Pixel coordinate grounding data:
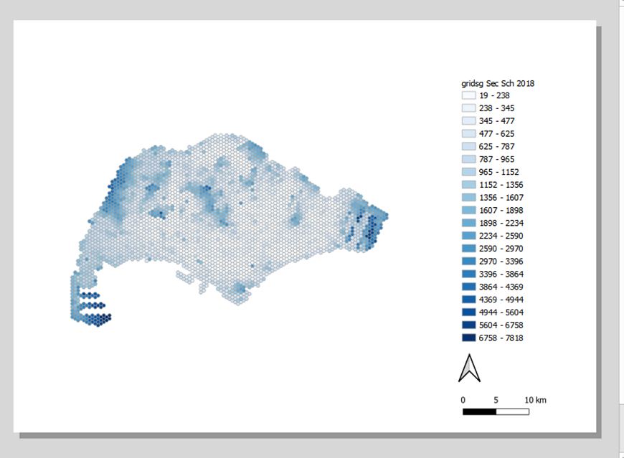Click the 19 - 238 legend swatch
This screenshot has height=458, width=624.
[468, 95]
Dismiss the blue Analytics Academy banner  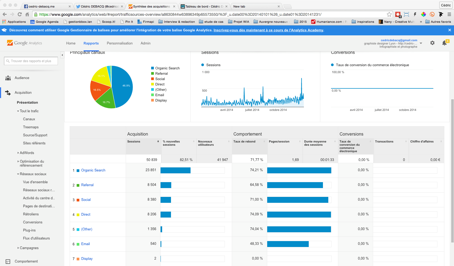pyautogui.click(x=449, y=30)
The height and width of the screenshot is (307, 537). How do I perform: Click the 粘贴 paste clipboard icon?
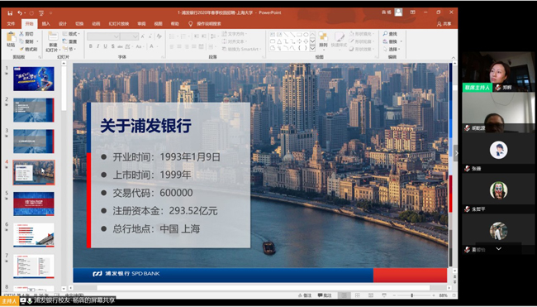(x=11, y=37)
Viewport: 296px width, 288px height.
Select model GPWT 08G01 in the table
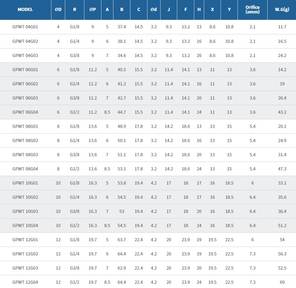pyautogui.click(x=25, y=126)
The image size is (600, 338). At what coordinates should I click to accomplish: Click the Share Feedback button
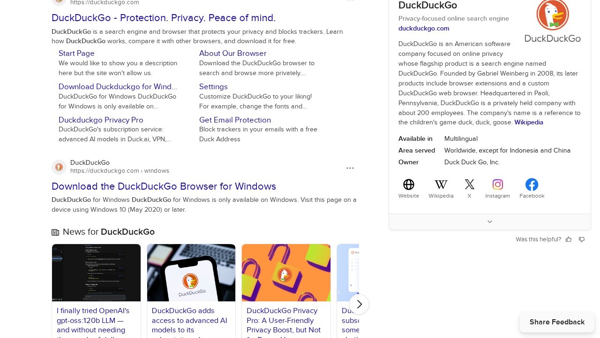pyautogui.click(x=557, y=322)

_Problem to solve:_ Working from the line with "Viewport: 296px width, 288px height." down through the last line of the records, give every line again exactly, but no pictures.

_Exercise result:_
Viewport: 296px width, 288px height.
Select model GPWT 08G01 in the table
pyautogui.click(x=25, y=126)
The image size is (600, 338). At what coordinates should I click to accomplish: Click the Share Feedback button
pyautogui.click(x=557, y=322)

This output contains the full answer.